06:00 Publié dans romans français | Lien permanent | Commentaires (10) | Tags : gilles clément, le salon des berces, maison, nature, nomade
29/04/2009
"à la maison, l'atmosphère était vénéneuse."
"Quand Sylvia ouvrait son sac à main, on ne savait jamais ce qui allait en sortir. Ce pouvait être un tract, aussi bien qu'un revolver." On pourrait en dire autant de chacun des personnages du roman d'Hilary Mantel, La locataire, car chacun d'eux agit selon une logique faussée.Et quand Muriel Axon, après un séjour de dix ans dans un hôpital psychiatrique, rentre dans dans sa petite ville des environs de Londres, bien décidée à récupérer sa maison et à se venger de ceux qui sont intervenus dans sa vie des années auparavant, cela ne pourra que virer à l'aigre...
Dans le premier tiers du livre, le malaise règne car nous subissons la vision d'une personne, Muriel, qui , complètement coupée de la réalité dans sa jeunesse a appris, au fil du temps, à se grimer et à simuler des sentiments. Heureusement, ce point de vue est contrebalancé par la vie à la fois banale et pleine d'humour de la famille dans laquelle Muriel va s'introduire et où elle va semer, à petits pas, la désolation...On hésite un peu, balançant entre l'inconfort et la gêne, puis on se laisse aller et on apprécie pleinement l'humour très noir et l'atmosphère vénéneuse à souhait de ce roman. Quiproquos, rebondissements, surprenants, le lecteur est à la fête car lui seul peut , avec Muriel, relier et donner du sens à tout ce qui perturbe la vie d'une poignée de personnes tout à fait ordinaires au premier abord.
On parle souvent dans le livres de psychologie de ces personnalités nocives, hé bien , à elle seule, Muriel les bat tous à plates coutures ! Un livre réjouissant pour tous les amateurs d'humour très noir !

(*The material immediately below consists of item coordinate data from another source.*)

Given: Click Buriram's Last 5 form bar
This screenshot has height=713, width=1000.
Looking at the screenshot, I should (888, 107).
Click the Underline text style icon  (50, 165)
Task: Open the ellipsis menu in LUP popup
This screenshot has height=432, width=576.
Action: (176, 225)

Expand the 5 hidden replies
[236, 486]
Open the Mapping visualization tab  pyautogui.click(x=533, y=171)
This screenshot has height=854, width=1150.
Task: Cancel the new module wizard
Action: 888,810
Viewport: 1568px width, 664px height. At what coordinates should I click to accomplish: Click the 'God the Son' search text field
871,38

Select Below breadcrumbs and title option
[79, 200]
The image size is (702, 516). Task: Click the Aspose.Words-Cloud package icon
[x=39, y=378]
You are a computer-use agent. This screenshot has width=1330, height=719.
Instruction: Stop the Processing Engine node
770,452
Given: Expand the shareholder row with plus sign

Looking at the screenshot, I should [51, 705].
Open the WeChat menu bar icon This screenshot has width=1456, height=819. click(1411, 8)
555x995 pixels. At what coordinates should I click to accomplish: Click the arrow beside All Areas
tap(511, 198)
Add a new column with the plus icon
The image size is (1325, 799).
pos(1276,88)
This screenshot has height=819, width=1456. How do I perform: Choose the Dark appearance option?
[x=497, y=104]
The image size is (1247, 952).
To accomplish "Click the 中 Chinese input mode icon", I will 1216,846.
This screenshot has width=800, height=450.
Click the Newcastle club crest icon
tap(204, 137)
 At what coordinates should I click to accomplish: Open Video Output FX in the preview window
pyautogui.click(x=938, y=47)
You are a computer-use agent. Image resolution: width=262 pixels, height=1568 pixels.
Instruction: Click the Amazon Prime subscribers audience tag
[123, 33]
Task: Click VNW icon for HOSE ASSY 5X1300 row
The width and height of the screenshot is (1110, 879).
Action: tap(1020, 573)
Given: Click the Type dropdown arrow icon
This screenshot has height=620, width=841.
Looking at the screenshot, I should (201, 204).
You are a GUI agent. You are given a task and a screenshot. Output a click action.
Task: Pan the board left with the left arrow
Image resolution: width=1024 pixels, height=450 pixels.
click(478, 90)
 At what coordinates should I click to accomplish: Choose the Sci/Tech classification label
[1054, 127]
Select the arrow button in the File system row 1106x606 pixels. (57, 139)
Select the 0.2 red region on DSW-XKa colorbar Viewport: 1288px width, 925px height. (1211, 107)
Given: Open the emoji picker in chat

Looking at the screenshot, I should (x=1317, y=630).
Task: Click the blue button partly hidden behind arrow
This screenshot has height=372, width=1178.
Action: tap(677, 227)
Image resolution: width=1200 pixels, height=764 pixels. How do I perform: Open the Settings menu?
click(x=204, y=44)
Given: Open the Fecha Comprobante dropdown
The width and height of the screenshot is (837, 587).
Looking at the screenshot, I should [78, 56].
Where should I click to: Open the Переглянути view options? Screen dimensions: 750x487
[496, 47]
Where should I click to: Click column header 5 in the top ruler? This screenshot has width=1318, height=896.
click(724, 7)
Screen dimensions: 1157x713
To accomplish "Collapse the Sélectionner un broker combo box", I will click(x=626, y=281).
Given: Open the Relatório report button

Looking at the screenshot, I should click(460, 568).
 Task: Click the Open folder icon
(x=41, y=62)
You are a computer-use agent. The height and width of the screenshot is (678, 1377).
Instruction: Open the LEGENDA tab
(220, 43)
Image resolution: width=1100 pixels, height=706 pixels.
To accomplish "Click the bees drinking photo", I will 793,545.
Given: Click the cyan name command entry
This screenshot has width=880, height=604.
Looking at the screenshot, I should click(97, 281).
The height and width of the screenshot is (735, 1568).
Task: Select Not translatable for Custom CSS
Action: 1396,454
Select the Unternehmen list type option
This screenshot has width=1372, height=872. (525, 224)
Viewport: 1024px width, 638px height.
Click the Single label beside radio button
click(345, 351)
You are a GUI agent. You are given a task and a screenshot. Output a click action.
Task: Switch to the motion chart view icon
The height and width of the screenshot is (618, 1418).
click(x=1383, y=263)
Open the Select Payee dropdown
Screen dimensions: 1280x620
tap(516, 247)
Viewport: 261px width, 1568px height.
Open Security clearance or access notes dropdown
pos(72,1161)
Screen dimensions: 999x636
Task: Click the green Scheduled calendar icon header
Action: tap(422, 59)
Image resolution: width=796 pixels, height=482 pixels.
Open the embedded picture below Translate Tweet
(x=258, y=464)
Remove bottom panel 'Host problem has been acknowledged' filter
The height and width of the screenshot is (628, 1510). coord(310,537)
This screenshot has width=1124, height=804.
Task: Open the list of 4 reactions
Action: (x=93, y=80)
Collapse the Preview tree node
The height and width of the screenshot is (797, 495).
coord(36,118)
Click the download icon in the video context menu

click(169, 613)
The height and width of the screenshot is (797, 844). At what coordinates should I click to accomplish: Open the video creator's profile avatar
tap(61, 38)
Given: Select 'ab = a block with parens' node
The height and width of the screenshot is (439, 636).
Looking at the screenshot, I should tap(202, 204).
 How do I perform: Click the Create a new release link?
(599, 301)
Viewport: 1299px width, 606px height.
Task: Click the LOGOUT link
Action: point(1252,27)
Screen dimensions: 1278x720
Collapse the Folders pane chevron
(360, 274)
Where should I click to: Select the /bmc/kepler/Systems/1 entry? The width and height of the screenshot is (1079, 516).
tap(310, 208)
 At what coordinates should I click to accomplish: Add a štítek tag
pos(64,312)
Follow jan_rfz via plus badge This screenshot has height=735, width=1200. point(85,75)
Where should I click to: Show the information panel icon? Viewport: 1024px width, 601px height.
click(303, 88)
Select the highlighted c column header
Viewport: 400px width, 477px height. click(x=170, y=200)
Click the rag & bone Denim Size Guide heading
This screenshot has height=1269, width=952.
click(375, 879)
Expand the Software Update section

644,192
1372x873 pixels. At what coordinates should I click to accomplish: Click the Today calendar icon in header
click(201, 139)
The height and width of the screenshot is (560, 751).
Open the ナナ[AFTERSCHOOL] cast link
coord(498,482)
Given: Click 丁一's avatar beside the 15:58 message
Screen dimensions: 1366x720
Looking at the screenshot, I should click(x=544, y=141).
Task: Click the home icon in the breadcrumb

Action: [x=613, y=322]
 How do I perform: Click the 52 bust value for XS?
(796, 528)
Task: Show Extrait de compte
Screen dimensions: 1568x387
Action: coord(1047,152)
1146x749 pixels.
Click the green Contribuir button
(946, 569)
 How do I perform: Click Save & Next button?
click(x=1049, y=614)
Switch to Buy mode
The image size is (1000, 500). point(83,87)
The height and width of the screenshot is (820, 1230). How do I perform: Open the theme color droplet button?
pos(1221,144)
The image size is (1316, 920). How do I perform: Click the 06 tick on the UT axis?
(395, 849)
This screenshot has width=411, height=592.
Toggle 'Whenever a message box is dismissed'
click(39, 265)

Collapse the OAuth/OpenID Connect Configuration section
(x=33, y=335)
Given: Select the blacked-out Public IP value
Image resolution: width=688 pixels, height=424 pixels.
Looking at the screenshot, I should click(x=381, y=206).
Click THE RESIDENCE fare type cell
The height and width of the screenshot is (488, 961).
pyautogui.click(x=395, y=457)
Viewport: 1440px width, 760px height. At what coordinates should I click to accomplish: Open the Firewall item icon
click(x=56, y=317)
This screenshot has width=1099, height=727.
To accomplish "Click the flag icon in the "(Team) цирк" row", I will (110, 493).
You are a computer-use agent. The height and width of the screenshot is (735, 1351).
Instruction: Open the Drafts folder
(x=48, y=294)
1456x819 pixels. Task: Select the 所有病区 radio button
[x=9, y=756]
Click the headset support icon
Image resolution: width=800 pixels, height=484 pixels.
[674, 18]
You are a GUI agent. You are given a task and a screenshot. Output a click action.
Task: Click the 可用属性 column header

La locataire, Hilary Mantel, Editions Joëlle Losfeld, taduit de l'anglais par Catherine Richard.295 pages vénéneuses et réjouissantes à la fois.
Merci à Clarabel pour le prêt !
06:00 Publié dans romans étrangers | Lien permanent | Commentaires (9) | Tags : la locataire, hilary mantel, humour très très noir, vénéneux à souhait
28/04/2009
"Elle était pour ne pas secouer les crânes."
Qui est Alice ? La douce et patiente mère de famille? La maladroite congénitale qui crée des catastrophes en série ? La jalouse hystérique qui ligote dans une baignoire celle qu'elle soupçonne être la maîtresse de son mari ? Est-elle folle à lier ou harcelée par un homme mystérieux comme elle le prétend ?
Le brave inspecteur Picasso, bientôt plus impliqué qu'il ne le voudrait, va mener l'enquête et se retrouver sur les bords de la Loire pour démêler avec la jeune femme les noeuds de secrets familiaux.
A la recherche d'Alice est un roman qui chahute le lecteur, autant que l'inspecteur Picasso. Tour à tour exaspérante, touchante, surprenante par ses réactions, Alice se révèle insaisissable , ou presque.
Le récit est fertile en rebondissements et la personnalité de l'héroïne, qui échappe à tous les cadres ,déroute autant qu'elle charme.
La fin perd un peu en intensité mais ne gâche cependant pas notre plaisir de lecture. Un petit bonheur à s'offrir sans attendre.
A la recherche d'Alice, Sophie Bassagnac, Denoël, 196 pages chatoyantes.